Soal -> Tolong tuliskan catatan dari baris yang memuat "At what coordinates" sampai dengan baris yang memuat "coord(64,78)", kedua baris itu ikut, sebagai daftar JSON berisi string, satu string untuk setiap baris, tanpa baris kosong. Gambar tidak disertakan dalam jawaban.

Data tersimpan ->
============
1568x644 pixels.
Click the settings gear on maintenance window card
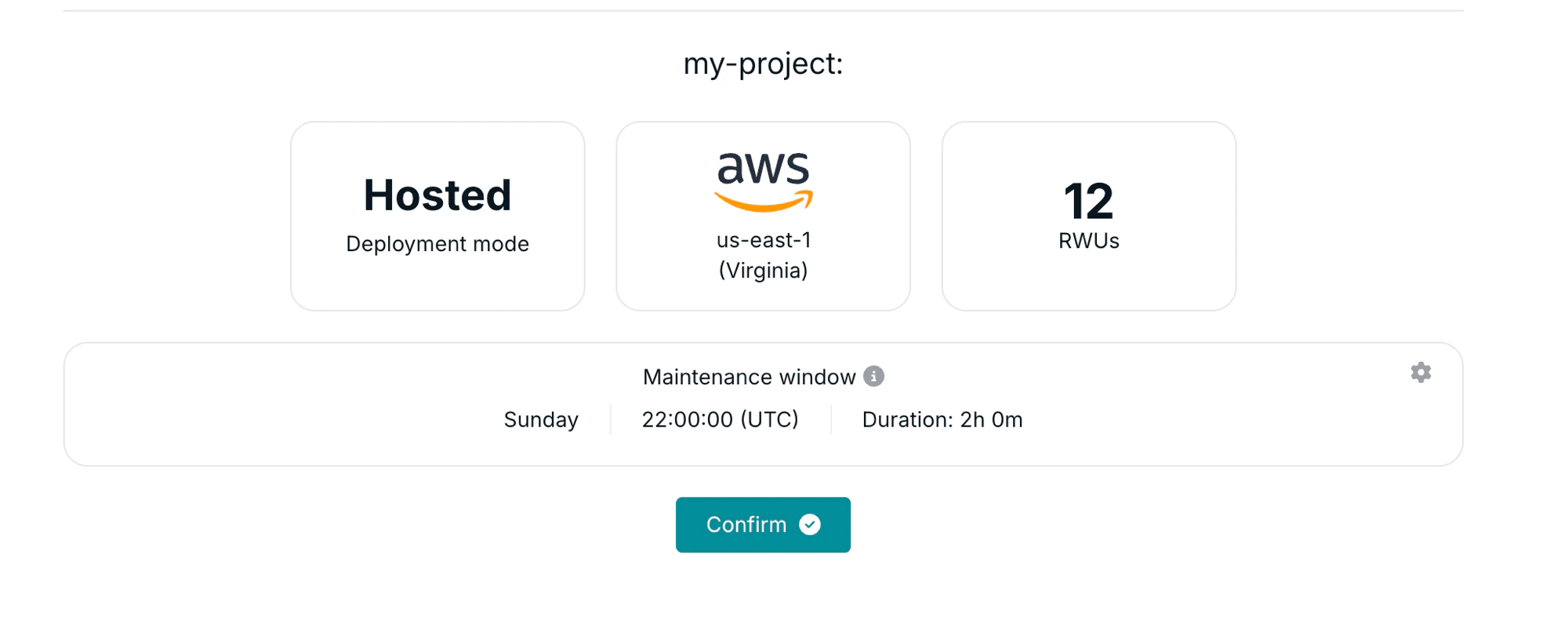point(1421,373)
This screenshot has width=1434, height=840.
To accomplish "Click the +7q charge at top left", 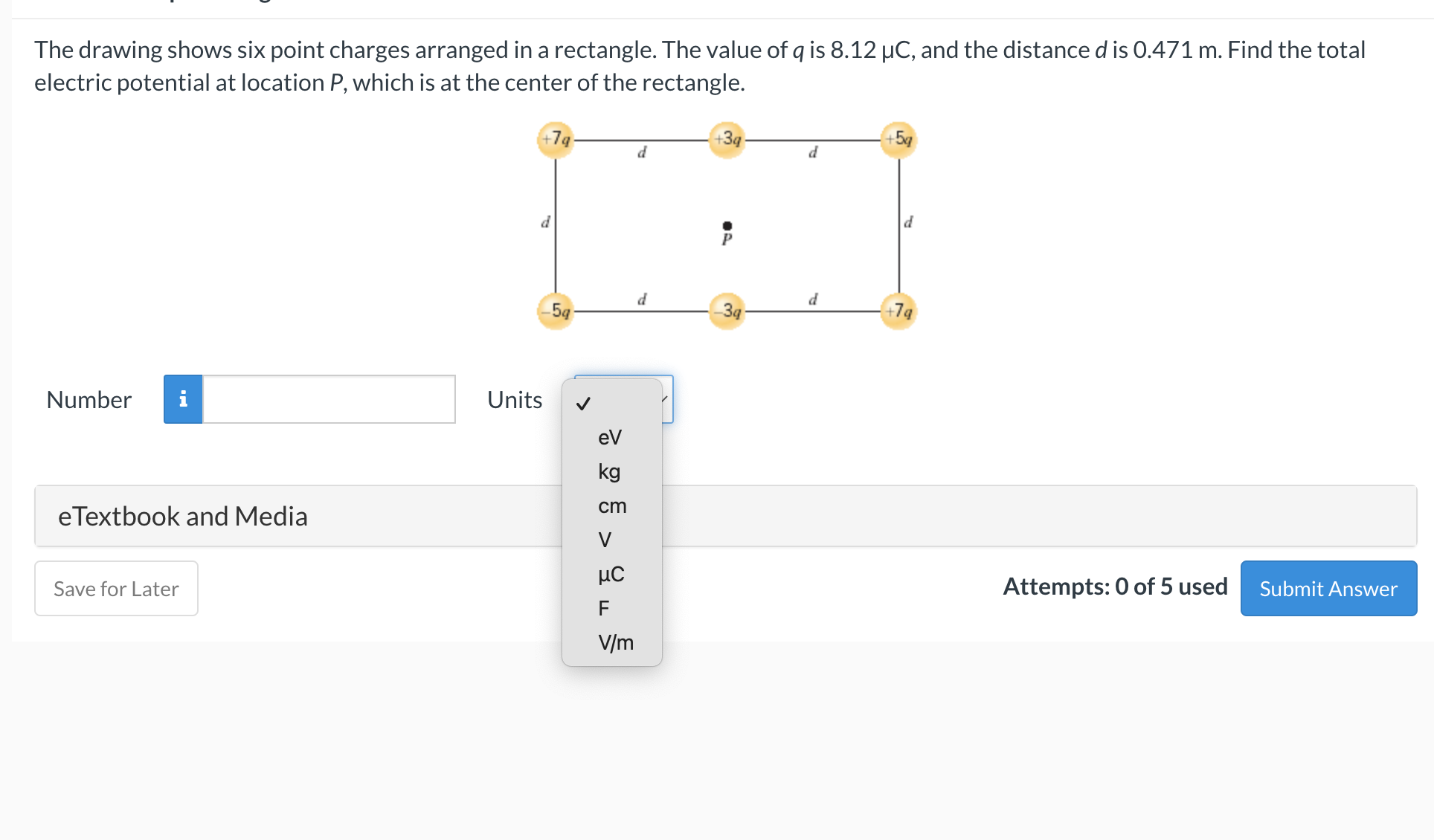I will (556, 139).
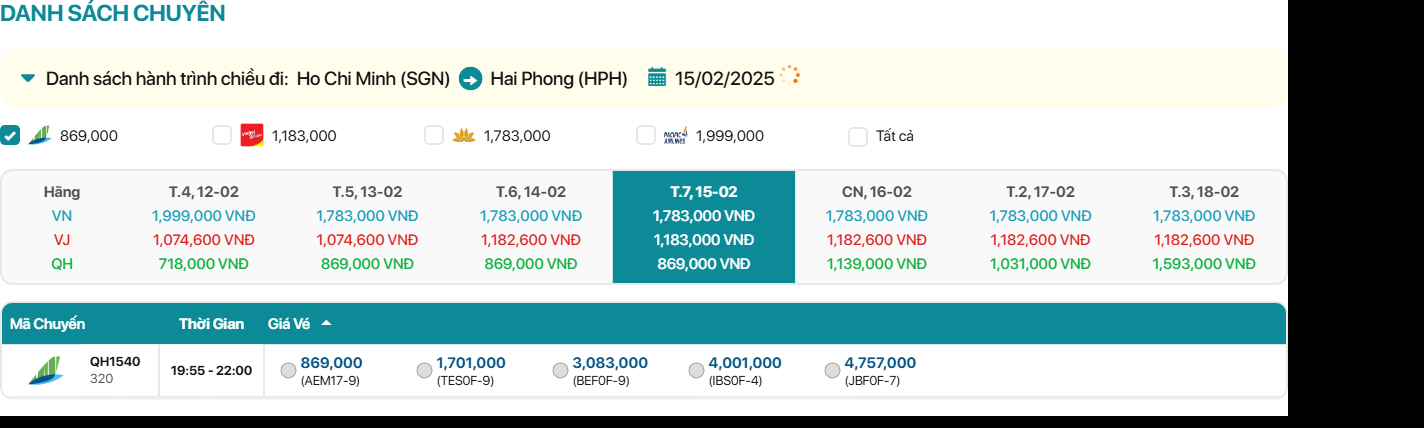Uncheck the Bamboo Airways 869,000 checkbox

10,135
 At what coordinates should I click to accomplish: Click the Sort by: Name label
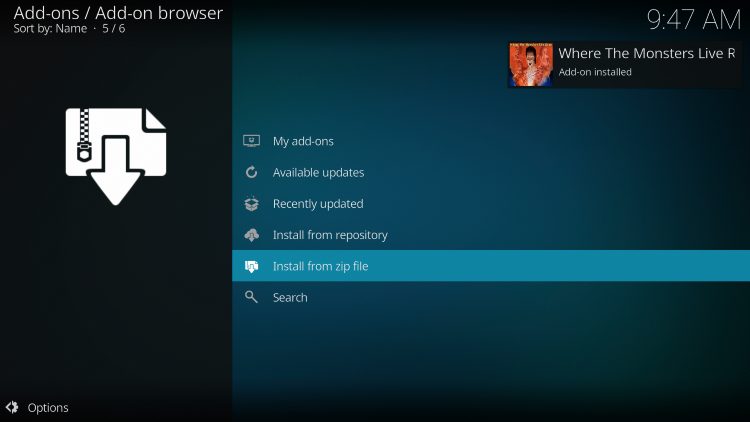(50, 29)
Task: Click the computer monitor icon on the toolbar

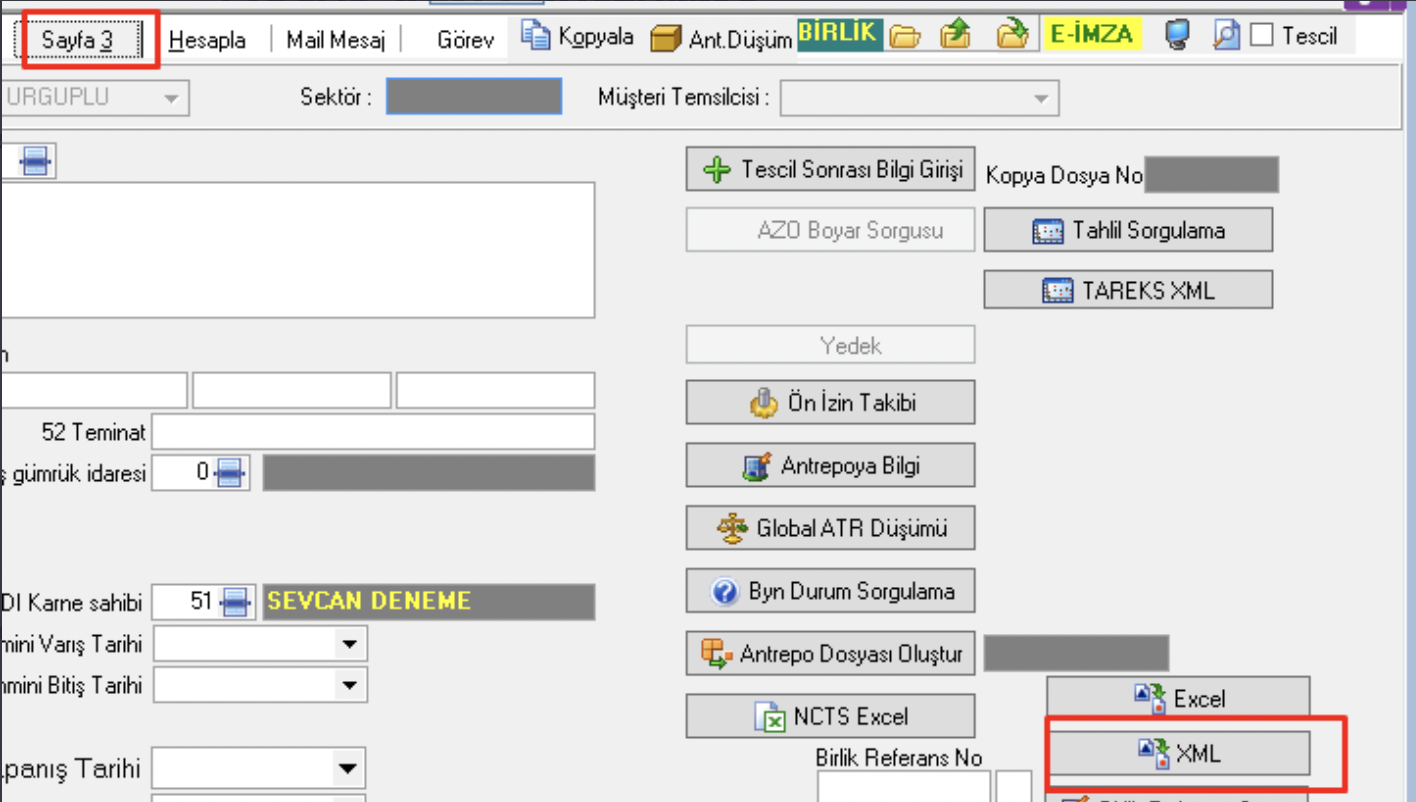Action: (x=1178, y=36)
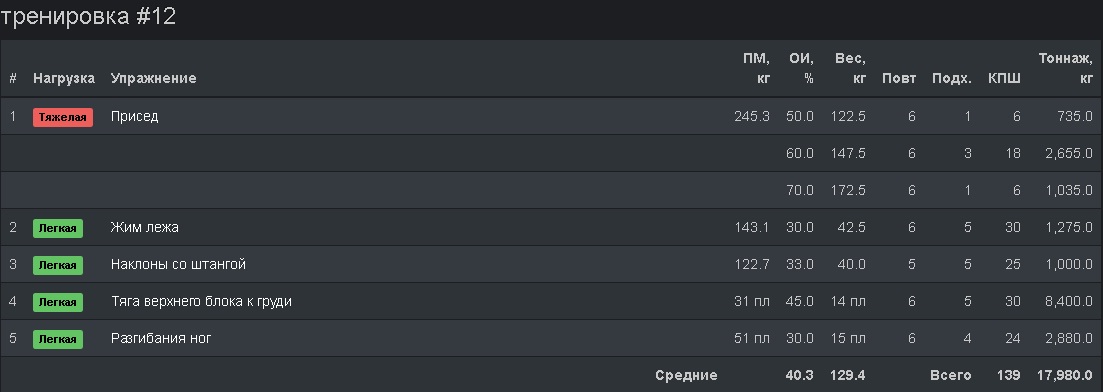Click the Нагрузка column header
This screenshot has width=1103, height=392.
coord(64,78)
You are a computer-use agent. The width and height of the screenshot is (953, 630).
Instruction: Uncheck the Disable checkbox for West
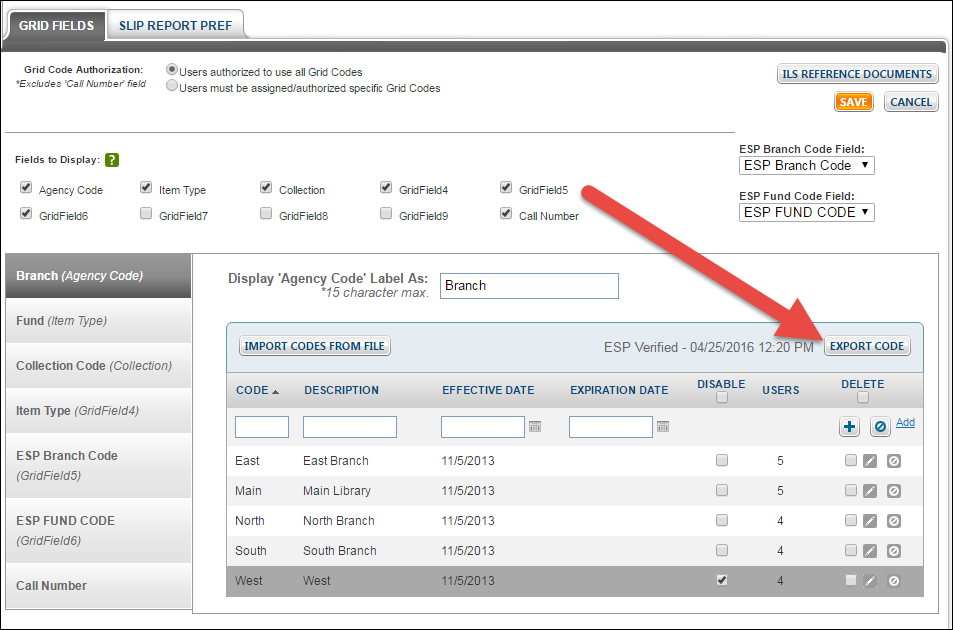click(x=722, y=581)
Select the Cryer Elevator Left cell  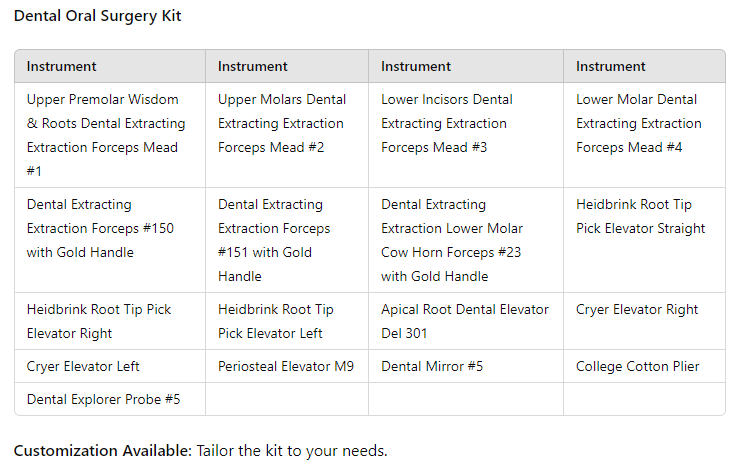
============
Latihan selesai ->
[
  " At what coordinates should I click to accomplish: Click the Sort by: Name label",
  "(50, 29)",
  "Task: Click the computer monitor icon on the toolbar",
  "Action: (x=1178, y=36)",
  "Click the Нагрузка column header",
  "This screenshot has width=1103, height=392.",
  "coord(64,78)"
]